*Material provided*:

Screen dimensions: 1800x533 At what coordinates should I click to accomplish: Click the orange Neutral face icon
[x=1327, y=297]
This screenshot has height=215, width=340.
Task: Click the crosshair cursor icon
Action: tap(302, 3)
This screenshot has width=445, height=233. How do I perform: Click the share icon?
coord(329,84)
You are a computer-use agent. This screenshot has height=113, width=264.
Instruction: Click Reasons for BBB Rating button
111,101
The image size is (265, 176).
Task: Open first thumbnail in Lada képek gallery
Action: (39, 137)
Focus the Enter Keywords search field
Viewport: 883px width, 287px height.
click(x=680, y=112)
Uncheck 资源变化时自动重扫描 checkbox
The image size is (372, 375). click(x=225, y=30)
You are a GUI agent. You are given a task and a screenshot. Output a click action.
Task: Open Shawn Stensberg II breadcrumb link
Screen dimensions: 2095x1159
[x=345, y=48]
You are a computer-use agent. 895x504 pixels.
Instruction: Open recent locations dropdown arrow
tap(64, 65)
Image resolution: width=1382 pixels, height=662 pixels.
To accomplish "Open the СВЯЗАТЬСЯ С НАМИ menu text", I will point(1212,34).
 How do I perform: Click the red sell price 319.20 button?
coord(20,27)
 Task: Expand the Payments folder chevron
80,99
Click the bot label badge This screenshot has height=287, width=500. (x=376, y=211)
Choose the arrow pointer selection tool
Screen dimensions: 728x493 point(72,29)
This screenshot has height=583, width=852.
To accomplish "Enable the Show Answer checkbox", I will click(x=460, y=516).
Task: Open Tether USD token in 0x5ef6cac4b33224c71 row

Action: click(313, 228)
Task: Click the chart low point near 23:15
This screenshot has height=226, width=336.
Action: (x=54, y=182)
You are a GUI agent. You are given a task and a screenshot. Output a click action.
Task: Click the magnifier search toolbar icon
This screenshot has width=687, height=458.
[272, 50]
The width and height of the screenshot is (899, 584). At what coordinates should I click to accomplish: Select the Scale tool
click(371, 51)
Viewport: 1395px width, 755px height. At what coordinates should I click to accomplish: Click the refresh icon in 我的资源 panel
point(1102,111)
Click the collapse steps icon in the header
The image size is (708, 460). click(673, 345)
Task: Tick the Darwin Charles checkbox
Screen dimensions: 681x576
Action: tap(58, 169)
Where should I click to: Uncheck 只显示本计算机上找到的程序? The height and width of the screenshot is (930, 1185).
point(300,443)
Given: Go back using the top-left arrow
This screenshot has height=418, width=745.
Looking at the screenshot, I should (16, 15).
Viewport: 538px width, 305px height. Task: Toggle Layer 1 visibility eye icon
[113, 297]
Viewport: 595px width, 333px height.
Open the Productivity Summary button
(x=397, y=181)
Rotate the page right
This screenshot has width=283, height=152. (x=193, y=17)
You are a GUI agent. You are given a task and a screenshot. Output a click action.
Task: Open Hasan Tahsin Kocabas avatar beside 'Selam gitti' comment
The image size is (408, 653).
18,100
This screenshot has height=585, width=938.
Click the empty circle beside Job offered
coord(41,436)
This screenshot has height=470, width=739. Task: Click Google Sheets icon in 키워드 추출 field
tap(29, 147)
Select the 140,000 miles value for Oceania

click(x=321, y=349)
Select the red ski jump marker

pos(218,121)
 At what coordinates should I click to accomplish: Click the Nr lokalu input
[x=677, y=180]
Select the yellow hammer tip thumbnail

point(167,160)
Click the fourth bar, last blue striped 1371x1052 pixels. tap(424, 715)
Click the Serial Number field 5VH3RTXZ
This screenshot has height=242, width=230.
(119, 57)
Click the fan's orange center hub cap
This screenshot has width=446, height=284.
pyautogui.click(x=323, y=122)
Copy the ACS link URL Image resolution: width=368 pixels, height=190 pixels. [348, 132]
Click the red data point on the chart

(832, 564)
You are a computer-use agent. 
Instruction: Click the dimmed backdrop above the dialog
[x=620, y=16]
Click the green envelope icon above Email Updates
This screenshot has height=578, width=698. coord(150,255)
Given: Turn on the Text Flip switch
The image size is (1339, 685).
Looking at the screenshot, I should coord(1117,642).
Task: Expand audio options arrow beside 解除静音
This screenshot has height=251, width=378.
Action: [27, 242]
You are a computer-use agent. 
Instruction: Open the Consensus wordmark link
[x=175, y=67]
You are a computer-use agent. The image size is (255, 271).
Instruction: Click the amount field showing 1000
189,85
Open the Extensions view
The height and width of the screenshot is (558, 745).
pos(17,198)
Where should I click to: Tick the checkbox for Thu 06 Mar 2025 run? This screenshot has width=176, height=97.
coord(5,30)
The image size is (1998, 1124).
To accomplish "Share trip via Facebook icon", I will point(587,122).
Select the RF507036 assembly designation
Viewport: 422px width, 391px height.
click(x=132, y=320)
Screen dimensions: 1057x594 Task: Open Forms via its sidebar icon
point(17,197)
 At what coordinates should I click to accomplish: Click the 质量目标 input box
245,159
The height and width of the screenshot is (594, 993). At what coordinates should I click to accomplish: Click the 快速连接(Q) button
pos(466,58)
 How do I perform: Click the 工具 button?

*How to complete this task*:
Whenever a line in the records contains the word "computer", copy that line.

*Task result*:
You are a computer-use agent. This screenshot has height=113, width=264.
You are a computer-use agent. 895x504 pixels.
You are a computer-use agent. 
You are a computer-use agent. 
You are a computer-use agent. The image size is (255, 271).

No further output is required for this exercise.